How horrible. I'm so glad the monster was caught and I hope that he's convicted and given the harshest possible sentence. I was raped 10 years ago by a man who broke into my house; I lived alone at the time and woke up with him on top of me with a knife at my throat. I was really fortunate in that the police were great and the guy was caught 2 days later. The bad news is that your friend probably has a rough year or so ahead of her. The good news is that a few years after it happened to me, entire days, and now weeks, go by without me even thinking about it. I hope that that's true for her (and it seems like she has great friends and a great husband, so odds are in her favor). Thanks to both of you for sharing this story.

theotherbear said...

That is truly horrible.

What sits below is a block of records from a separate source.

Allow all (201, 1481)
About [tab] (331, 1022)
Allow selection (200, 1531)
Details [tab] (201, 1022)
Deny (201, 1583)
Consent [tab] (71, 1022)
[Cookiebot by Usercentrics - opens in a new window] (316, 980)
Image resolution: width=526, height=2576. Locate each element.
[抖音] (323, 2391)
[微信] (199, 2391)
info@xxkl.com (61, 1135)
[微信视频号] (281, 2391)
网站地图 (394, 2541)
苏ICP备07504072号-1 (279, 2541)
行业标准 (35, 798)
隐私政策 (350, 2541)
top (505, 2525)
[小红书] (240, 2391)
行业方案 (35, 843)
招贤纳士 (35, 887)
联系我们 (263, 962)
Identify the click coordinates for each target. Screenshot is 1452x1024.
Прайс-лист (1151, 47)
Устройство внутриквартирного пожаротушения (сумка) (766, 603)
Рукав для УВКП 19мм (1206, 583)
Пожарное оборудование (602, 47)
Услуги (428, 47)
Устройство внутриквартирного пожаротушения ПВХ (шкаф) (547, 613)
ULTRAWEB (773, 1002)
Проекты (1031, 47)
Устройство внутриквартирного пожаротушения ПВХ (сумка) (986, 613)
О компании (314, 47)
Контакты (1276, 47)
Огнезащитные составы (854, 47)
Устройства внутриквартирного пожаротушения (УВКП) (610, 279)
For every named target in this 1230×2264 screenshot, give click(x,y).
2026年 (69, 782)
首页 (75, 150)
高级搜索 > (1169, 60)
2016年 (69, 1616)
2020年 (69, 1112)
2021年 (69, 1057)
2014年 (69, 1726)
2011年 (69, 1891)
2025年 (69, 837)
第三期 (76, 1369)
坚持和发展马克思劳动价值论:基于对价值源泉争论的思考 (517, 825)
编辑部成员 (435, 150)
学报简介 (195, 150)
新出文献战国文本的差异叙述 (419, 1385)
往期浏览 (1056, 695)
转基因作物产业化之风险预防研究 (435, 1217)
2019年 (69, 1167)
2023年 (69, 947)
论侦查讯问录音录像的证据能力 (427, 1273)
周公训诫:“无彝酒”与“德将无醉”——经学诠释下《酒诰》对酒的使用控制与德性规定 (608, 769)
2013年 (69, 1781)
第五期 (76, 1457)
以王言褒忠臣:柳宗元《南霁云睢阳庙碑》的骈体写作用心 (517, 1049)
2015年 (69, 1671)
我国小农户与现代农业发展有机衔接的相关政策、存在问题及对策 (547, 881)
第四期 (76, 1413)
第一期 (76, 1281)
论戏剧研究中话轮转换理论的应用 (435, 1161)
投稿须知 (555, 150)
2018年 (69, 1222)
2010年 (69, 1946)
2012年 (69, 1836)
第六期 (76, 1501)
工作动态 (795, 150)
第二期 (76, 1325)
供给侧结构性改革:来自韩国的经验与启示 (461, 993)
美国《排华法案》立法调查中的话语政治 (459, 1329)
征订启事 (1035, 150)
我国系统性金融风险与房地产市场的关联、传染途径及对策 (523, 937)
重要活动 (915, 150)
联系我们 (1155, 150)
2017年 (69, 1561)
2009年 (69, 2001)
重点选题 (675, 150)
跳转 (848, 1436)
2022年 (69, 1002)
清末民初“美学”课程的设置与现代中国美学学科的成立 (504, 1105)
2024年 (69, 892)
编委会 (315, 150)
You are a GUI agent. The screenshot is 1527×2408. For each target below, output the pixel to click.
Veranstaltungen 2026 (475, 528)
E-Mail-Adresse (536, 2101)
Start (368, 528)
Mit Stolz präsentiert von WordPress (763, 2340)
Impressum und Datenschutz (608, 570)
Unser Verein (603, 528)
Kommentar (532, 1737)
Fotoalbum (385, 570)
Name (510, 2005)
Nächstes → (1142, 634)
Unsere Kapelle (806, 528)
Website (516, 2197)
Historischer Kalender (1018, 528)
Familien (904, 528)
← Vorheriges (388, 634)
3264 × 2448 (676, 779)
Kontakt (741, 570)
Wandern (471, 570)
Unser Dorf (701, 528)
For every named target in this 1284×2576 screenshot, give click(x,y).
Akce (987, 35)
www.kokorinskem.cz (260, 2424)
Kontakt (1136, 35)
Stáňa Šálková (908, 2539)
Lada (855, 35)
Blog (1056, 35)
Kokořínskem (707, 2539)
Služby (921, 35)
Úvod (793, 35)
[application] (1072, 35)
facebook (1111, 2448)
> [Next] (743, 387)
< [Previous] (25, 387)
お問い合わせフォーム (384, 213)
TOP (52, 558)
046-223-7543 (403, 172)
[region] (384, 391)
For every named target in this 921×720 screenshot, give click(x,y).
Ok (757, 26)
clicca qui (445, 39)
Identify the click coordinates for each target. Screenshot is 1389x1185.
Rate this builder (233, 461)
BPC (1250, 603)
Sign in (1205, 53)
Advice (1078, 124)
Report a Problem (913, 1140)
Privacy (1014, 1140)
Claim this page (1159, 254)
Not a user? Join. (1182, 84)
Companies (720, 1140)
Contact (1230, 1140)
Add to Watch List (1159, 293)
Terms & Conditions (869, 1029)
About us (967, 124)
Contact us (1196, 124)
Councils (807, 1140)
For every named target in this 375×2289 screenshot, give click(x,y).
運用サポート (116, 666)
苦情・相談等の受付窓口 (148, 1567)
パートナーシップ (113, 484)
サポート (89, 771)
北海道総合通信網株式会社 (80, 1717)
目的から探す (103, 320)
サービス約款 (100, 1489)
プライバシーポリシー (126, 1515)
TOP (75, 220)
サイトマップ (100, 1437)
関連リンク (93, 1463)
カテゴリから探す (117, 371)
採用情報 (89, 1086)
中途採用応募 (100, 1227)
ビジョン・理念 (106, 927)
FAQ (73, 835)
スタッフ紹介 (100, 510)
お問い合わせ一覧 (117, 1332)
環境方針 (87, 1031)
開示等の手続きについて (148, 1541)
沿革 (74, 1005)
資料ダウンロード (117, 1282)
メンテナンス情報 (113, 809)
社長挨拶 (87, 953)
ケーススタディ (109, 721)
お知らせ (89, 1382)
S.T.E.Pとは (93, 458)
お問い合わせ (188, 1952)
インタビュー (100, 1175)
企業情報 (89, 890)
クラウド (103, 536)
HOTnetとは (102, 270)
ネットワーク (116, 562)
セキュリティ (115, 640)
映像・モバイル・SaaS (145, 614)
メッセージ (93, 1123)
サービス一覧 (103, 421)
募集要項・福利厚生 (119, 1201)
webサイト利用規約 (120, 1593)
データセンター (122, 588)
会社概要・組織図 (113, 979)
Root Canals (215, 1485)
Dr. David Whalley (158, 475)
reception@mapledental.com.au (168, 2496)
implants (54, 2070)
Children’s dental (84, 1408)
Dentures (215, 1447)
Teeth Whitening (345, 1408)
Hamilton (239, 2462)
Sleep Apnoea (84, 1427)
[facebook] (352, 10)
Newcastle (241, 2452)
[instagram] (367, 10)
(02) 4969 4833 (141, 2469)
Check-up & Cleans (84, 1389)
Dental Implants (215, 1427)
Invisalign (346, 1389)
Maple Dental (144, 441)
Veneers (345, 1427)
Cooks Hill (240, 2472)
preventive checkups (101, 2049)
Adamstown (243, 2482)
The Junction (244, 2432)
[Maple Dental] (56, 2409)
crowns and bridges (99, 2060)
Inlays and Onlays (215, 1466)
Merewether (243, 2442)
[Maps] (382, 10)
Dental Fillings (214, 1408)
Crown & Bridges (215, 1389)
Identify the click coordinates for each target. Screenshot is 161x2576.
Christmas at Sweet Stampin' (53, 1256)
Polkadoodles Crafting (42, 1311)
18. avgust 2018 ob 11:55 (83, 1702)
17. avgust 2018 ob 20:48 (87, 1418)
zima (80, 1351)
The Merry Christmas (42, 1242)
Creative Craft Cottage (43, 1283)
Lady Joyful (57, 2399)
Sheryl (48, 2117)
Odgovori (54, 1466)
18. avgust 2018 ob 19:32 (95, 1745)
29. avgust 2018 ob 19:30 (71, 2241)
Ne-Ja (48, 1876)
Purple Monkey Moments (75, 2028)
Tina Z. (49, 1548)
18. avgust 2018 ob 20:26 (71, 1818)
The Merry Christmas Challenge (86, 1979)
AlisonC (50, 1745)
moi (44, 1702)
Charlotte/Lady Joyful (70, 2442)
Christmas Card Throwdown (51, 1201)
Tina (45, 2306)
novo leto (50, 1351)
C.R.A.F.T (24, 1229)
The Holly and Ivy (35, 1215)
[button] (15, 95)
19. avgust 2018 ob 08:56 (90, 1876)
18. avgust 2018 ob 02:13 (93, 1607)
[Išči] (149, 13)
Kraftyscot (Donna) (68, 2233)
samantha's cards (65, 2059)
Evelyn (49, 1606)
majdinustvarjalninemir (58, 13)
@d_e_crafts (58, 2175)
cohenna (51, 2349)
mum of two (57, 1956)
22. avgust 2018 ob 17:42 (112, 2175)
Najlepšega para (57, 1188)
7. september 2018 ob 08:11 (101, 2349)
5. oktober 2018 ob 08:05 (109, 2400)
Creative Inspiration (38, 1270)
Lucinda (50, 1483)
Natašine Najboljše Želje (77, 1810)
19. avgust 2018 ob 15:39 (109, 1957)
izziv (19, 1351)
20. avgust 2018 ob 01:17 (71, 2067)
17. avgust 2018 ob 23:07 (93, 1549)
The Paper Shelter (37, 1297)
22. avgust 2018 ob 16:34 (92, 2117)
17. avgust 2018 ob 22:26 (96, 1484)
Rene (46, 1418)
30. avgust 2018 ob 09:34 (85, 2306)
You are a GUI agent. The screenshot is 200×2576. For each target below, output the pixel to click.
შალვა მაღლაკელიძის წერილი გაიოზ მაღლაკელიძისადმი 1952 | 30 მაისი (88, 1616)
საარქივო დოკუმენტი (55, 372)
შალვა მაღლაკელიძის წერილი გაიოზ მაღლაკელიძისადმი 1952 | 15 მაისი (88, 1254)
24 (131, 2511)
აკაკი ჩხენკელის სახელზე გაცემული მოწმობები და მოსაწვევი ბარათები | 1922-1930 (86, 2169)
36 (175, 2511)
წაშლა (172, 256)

I am so glad your friend's husband is being such a great supportive person over this, that must have been so very hard to tell him. I'm no longer surprised at how many people this has happened to that I know - several. Almost to me, once, but a friend took me home.

Anonymous said...

The broken nose should have been enough to show that it was NOT consensual.

Sometimes, I believe that it should be OK to murder people like this. Fortunately/unfortunately, it isn't.

Unknown said...

the drug company's are at fault.
the alcohol company is at fault.
those who advocate married women drinking "with the girls" is at fault.
the fat guy may very well have been a cop.
people believe that having sex when you are not married are at fault.
the "friends" have probably a few women in them who also have had this happen.

Anonymous said...

Not sure exactly what you are trying to say here, michael m, but I'll tell you who is at fault. The rapist. The sick #$%# who thinks that drugging innocent women in order to rape them is fine. The only fault here lies at the feet of a sick, twisted individual (can't really say human).
He's a rapist. He's at fault.

Weird in edgewise said...

It happened to me too, a similar scenario, though I wasn't beaten up, which is why I didn't go to the cops. Also because it was 1984 and they would've laughed.

I seriously applaud your courage, Meanie's Friend. I just read the post about Sgt Asshat (I love that word - Office Space, right?) and his dismissal from the assault squad - that is wonderful news.

Re: people wondering where your friends were - it's actually pretty easy for a guy (or two guys, in my case) to make it look like you're with them. Especially if they're bigger. I was with a big group of friends too, and they all assumed I was with other members of the group.